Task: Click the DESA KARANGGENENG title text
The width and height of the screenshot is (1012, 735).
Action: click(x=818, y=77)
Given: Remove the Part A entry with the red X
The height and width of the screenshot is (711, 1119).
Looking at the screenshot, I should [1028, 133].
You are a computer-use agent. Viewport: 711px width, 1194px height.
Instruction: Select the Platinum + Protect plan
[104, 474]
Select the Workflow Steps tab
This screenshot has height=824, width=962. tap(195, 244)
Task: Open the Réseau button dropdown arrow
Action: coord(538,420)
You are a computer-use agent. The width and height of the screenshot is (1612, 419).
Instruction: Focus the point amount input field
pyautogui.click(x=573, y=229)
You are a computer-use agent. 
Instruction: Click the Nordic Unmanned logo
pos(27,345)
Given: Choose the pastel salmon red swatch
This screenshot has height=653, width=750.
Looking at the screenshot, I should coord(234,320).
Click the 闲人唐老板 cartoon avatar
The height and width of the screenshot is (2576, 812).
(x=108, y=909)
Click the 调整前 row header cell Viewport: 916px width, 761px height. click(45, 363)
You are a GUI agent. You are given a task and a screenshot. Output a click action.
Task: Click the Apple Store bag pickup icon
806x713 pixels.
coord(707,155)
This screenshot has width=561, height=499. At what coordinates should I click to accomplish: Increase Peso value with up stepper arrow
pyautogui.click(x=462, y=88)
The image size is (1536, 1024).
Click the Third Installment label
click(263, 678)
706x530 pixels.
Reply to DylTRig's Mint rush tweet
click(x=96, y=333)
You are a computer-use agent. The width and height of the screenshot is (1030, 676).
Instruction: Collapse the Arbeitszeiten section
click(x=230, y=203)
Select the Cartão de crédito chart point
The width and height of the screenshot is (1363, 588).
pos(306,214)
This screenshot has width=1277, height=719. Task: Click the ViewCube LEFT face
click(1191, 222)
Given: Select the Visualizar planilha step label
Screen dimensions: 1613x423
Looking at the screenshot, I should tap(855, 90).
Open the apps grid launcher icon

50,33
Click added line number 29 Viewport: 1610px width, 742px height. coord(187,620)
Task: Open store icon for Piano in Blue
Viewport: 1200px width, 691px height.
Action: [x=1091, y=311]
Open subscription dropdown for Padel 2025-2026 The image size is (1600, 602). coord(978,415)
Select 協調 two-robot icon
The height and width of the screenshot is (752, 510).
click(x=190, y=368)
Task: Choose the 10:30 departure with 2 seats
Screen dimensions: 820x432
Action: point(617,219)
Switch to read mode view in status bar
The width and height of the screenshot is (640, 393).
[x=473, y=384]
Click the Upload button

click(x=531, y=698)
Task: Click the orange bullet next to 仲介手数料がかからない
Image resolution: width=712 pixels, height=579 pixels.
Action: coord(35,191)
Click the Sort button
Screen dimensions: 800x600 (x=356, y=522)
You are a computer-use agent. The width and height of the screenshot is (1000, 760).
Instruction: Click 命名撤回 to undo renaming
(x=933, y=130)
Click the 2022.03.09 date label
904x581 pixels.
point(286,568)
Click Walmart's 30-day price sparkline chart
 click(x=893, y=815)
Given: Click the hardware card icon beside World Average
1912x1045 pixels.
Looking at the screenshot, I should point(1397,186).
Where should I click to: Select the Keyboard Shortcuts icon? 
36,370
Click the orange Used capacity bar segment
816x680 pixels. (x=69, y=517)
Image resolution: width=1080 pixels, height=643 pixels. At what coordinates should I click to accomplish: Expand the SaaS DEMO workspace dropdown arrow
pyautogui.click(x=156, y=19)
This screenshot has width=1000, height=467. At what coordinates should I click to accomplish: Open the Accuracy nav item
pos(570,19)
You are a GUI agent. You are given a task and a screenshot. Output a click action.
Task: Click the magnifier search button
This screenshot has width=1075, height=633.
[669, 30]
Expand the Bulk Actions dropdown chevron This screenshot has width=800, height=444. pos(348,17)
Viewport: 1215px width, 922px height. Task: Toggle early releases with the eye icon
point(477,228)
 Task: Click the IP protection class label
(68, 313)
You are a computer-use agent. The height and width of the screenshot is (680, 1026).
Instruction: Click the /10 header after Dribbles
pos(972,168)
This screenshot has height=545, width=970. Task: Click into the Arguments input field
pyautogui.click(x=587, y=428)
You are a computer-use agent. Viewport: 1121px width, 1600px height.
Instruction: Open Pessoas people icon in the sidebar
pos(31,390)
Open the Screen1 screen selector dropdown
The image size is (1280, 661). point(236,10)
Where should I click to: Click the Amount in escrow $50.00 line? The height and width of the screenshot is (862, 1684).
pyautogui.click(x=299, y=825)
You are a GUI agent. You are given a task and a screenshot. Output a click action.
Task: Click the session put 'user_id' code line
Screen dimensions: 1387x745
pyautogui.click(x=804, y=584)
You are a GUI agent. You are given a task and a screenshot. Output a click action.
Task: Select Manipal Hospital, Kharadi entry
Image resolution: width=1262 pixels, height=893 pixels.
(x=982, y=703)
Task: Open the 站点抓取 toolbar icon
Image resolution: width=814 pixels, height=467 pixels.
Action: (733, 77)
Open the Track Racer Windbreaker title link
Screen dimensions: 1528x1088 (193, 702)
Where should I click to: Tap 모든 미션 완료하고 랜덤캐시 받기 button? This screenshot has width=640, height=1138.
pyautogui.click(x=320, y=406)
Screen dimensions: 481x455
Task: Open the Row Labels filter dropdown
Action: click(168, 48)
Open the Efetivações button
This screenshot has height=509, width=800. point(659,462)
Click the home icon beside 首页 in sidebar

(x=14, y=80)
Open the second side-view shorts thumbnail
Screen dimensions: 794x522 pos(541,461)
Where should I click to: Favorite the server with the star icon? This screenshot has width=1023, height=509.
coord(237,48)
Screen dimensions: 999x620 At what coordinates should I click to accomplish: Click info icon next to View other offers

--- Problem details ---
The full set of entries has to be duplicated precisely.

--- Response to the exercise ---
Task: Click the DESA KARANGGENENG title text
The width and height of the screenshot is (1012, 735).
Action: click(x=818, y=77)
Given: Remove the Part A entry with the red X
The height and width of the screenshot is (711, 1119).
Looking at the screenshot, I should [1028, 133].
You are a computer-use agent. Viewport: 711px width, 1194px height.
Instruction: Select the Platinum + Protect plan
[104, 474]
Select the Workflow Steps tab
This screenshot has height=824, width=962. tap(195, 244)
Task: Open the Réseau button dropdown arrow
Action: coord(538,420)
You are a computer-use agent. The width and height of the screenshot is (1612, 419).
Instruction: Focus the point amount input field
pyautogui.click(x=573, y=229)
You are a computer-use agent. 
Instruction: Click the Nordic Unmanned logo
pos(27,345)
Given: Choose the pastel salmon red swatch
This screenshot has height=653, width=750.
Looking at the screenshot, I should coord(234,320).
Click the 闲人唐老板 cartoon avatar
The height and width of the screenshot is (2576, 812).
(x=108, y=909)
Click the 调整前 row header cell Viewport: 916px width, 761px height. click(45, 363)
You are a GUI agent. You are given a task and a screenshot. Output a click action.
Task: Click the Apple Store bag pickup icon
806x713 pixels.
coord(707,155)
This screenshot has width=561, height=499. At what coordinates should I click to accomplish: Increase Peso value with up stepper arrow
pyautogui.click(x=462, y=88)
The image size is (1536, 1024).
Click the Third Installment label
click(263, 678)
706x530 pixels.
Reply to DylTRig's Mint rush tweet
click(x=96, y=333)
You are a computer-use agent. The width and height of the screenshot is (1030, 676).
Instruction: Collapse the Arbeitszeiten section
click(x=230, y=203)
Select the Cartão de crédito chart point
The width and height of the screenshot is (1363, 588).
pos(306,214)
This screenshot has width=1277, height=719. Task: Click the ViewCube LEFT face
click(1191, 222)
Given: Select the Visualizar planilha step label
Screen dimensions: 1613x423
Looking at the screenshot, I should tap(855, 90).
Open the apps grid launcher icon

50,33
Click added line number 29 Viewport: 1610px width, 742px height. coord(187,620)
Task: Open store icon for Piano in Blue
Viewport: 1200px width, 691px height.
Action: [x=1091, y=311]
Open subscription dropdown for Padel 2025-2026 The image size is (1600, 602). coord(978,415)
Select 協調 two-robot icon
The height and width of the screenshot is (752, 510).
click(x=190, y=368)
Task: Choose the 10:30 departure with 2 seats
Screen dimensions: 820x432
Action: point(617,219)
Switch to read mode view in status bar
The width and height of the screenshot is (640, 393).
[x=473, y=384]
Click the Upload button

click(x=531, y=698)
Task: Click the orange bullet next to 仲介手数料がかからない
Image resolution: width=712 pixels, height=579 pixels.
Action: coord(35,191)
Click the Sort button
Screen dimensions: 800x600 (x=356, y=522)
You are a computer-use agent. The width and height of the screenshot is (1000, 760).
Instruction: Click 命名撤回 to undo renaming
(x=933, y=130)
Click the 2022.03.09 date label
904x581 pixels.
point(286,568)
Click Walmart's 30-day price sparkline chart
 click(x=893, y=815)
Given: Click the hardware card icon beside World Average
1912x1045 pixels.
Looking at the screenshot, I should point(1397,186).
Where should I click to: Select the Keyboard Shortcuts icon? 
36,370
Click the orange Used capacity bar segment
816x680 pixels. (x=69, y=517)
Image resolution: width=1080 pixels, height=643 pixels. At what coordinates should I click to accomplish: Expand the SaaS DEMO workspace dropdown arrow
pyautogui.click(x=156, y=19)
This screenshot has width=1000, height=467. At what coordinates should I click to accomplish: Open the Accuracy nav item
pos(570,19)
You are a GUI agent. You are given a task and a screenshot. Output a click action.
Task: Click the magnifier search button
This screenshot has width=1075, height=633.
[669, 30]
Expand the Bulk Actions dropdown chevron This screenshot has width=800, height=444. pos(348,17)
Viewport: 1215px width, 922px height. Task: Toggle early releases with the eye icon
point(477,228)
 Task: Click the IP protection class label
(68, 313)
You are a computer-use agent. The height and width of the screenshot is (680, 1026).
Instruction: Click the /10 header after Dribbles
pos(972,168)
This screenshot has height=545, width=970. Task: Click into the Arguments input field
pyautogui.click(x=587, y=428)
You are a computer-use agent. Viewport: 1121px width, 1600px height.
Instruction: Open Pessoas people icon in the sidebar
pos(31,390)
Open the Screen1 screen selector dropdown
The image size is (1280, 661). point(236,10)
Where should I click to: Click the Amount in escrow $50.00 line? The height and width of the screenshot is (862, 1684).
pyautogui.click(x=299, y=825)
You are a GUI agent. You are given a task and a screenshot. Output a click action.
Task: Click the session put 'user_id' code line
Screen dimensions: 1387x745
pyautogui.click(x=804, y=584)
You are a GUI agent. You are given a task and a screenshot. Output a click action.
Task: Select Manipal Hospital, Kharadi entry
Image resolution: width=1262 pixels, height=893 pixels.
(x=982, y=703)
Task: Open the 站点抓取 toolbar icon
Image resolution: width=814 pixels, height=467 pixels.
Action: (733, 77)
Open the Track Racer Windbreaker title link
Screen dimensions: 1528x1088 (193, 702)
Where should I click to: Tap 모든 미션 완료하고 랜덤캐시 받기 button? This screenshot has width=640, height=1138.
pyautogui.click(x=320, y=406)
Screen dimensions: 481x455
Task: Open the Row Labels filter dropdown
Action: click(168, 48)
Open the Efetivações button
This screenshot has height=509, width=800. point(659,462)
Click the home icon beside 首页 in sidebar

(x=14, y=80)
Open the second side-view shorts thumbnail
Screen dimensions: 794x522 pos(541,461)
Where should I click to: Favorite the server with the star icon? This screenshot has width=1023, height=509.
coord(237,48)
Screen dimensions: 999x620 At what coordinates should I click to accomplish: Click info icon next to View other offers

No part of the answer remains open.